The techniques of bone grafting are constantly evolving in dentistry with the aim of achieving bone and tissue regeneration with reduced morbidity, cost, and treatment time.
The first generation of platelet-rich aggregates included platelet-rich plasma (PRP) and platelet-rich growth factor (PRGF). On the other hand, PRF stands for platelet-rich fibrin, which undergoes natural coagulation. The use and obtaining of PRF are simpler, require less time, do not require the use of anticoagulants, as well as artificial additives that influence the coagulation cascade such as bovine thrombin and calcium chloride. The use of leukocyte-platelet-rich fibrin (L-PRF) has become an alternative treatment in cases where there is a need for regeneration, both in soft and hard tissues. This second generation of platelet concentrates, extracted from the blood and obtained after processing through centrifugation, was introduced by Choukroun and colleagues in 2001.
The protocol for obtaining L-PRF involves collecting the patient’s own blood by venipuncture, in 9-10mL tubes coated with glass/plastic that must be immediately centrifuged at high speed at 400g RCF: 2700 rpm for 12 minutes or 3000 rpm for 10 minutes. After centrifugation, the constituents of the blood separate into three layers.

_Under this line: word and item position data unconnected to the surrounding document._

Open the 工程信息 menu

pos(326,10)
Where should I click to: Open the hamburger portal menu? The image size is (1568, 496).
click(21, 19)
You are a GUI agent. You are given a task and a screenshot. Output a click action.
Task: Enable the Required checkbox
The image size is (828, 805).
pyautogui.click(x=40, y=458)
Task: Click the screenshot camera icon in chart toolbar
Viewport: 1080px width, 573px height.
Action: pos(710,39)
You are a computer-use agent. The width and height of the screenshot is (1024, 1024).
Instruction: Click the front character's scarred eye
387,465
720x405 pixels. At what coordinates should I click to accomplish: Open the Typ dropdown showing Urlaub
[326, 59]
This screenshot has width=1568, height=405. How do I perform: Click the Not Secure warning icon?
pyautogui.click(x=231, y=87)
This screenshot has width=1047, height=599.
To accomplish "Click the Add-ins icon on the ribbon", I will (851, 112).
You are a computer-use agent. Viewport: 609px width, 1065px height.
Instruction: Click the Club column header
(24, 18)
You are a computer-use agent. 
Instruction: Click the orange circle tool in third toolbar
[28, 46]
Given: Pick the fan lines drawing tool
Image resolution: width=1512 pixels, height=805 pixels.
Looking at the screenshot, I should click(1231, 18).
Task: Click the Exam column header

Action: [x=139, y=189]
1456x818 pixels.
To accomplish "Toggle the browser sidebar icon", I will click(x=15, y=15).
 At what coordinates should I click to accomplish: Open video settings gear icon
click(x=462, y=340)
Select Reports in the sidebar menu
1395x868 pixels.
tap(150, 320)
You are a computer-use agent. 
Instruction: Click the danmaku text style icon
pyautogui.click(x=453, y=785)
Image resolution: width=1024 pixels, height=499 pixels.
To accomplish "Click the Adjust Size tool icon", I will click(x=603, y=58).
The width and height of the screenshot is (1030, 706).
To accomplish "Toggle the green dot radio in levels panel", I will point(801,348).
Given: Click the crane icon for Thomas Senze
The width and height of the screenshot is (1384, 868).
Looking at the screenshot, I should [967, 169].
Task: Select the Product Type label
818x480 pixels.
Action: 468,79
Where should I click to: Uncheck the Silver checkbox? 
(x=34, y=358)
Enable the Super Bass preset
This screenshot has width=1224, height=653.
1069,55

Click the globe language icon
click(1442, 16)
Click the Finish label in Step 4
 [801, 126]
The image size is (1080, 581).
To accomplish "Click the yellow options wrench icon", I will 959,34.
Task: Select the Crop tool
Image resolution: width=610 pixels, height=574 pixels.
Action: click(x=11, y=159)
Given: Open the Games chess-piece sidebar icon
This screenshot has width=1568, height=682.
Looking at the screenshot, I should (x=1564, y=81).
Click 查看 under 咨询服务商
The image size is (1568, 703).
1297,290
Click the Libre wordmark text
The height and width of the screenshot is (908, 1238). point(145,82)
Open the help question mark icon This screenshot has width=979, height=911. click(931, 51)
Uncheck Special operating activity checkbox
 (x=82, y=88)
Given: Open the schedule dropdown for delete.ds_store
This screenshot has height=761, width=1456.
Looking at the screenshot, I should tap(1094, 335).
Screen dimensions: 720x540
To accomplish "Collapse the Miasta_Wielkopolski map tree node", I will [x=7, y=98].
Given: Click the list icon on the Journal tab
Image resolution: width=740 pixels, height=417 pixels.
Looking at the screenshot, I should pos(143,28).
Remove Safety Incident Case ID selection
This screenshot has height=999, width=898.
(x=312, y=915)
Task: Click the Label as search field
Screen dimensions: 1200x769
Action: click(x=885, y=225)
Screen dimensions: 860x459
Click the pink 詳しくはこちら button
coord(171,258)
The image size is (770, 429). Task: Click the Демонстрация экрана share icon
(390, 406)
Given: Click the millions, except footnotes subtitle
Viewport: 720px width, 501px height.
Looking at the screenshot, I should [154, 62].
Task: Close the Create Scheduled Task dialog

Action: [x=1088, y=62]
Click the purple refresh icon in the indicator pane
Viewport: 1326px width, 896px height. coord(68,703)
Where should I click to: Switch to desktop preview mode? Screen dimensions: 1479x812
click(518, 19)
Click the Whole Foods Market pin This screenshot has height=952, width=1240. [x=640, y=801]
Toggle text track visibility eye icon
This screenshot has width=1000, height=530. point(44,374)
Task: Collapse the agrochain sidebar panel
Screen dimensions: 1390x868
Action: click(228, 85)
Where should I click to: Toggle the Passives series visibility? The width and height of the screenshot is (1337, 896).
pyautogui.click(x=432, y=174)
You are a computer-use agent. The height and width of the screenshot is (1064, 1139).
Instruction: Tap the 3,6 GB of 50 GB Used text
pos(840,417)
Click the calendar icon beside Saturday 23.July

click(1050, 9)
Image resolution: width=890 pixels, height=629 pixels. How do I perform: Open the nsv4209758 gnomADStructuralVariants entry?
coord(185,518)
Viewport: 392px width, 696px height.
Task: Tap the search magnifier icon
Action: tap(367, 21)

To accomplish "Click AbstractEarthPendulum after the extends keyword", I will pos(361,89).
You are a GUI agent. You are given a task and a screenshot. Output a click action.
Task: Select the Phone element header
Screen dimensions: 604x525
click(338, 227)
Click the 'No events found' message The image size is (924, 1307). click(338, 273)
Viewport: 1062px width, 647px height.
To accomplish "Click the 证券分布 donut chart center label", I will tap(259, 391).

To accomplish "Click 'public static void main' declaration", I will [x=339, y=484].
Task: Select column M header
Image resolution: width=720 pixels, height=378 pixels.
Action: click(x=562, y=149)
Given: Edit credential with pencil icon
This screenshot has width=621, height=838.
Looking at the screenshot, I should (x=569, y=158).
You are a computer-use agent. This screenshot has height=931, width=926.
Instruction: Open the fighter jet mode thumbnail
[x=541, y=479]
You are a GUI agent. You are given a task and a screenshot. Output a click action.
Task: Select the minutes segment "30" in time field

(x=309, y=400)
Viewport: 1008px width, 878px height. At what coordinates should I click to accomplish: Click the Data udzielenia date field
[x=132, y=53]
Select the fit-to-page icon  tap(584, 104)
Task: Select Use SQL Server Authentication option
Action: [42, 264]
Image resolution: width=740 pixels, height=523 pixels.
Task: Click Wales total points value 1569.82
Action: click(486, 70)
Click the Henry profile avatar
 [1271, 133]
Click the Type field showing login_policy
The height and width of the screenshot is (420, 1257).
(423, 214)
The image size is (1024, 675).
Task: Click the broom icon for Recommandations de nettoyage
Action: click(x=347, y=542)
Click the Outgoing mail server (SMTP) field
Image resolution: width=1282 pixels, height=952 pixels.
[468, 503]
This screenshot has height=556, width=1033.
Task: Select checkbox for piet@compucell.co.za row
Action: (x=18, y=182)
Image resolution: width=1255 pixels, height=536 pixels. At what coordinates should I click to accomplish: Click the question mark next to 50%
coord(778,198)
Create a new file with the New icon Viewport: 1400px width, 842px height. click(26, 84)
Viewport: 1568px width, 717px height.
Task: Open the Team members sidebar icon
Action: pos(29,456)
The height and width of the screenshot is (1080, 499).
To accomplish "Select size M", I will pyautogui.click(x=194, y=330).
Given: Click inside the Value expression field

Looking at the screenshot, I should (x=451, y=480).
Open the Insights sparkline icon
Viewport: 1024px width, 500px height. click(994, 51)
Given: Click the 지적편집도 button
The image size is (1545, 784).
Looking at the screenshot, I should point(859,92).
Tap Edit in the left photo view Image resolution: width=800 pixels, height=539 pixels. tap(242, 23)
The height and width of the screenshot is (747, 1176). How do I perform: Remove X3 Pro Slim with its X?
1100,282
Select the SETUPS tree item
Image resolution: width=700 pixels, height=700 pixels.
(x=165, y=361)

At the bottom of the tube, red blood cells accumulate, in the upper part, there is platelet-poor plasma, and the intermediate layer consists of the highest concentration of platelets and leukocytes (fibrin clot that we call L-PRF), as shown in Figure 1.
In a matter of minutes, the activation of the majority of platelets in the blood sample occurs due to contact with the glass walls of the collection tube, triggering the coagulation cascade.
The L-PRF clot is rich in fibrin, platelets, leukocytes, monocytes, and growth factors. Studies suggest a positive effect on cell proliferation, migration, adhesion, differentiation, and the inflammatory process, which justifies its widespread use in dentistry.
How to use clinically?
For the clinical use of L-PRF, the clot is removed from the tube with forceps, and the portion of red blood cells adhered to the clot is then removed using a spatula, scissors, or a scalpel blade.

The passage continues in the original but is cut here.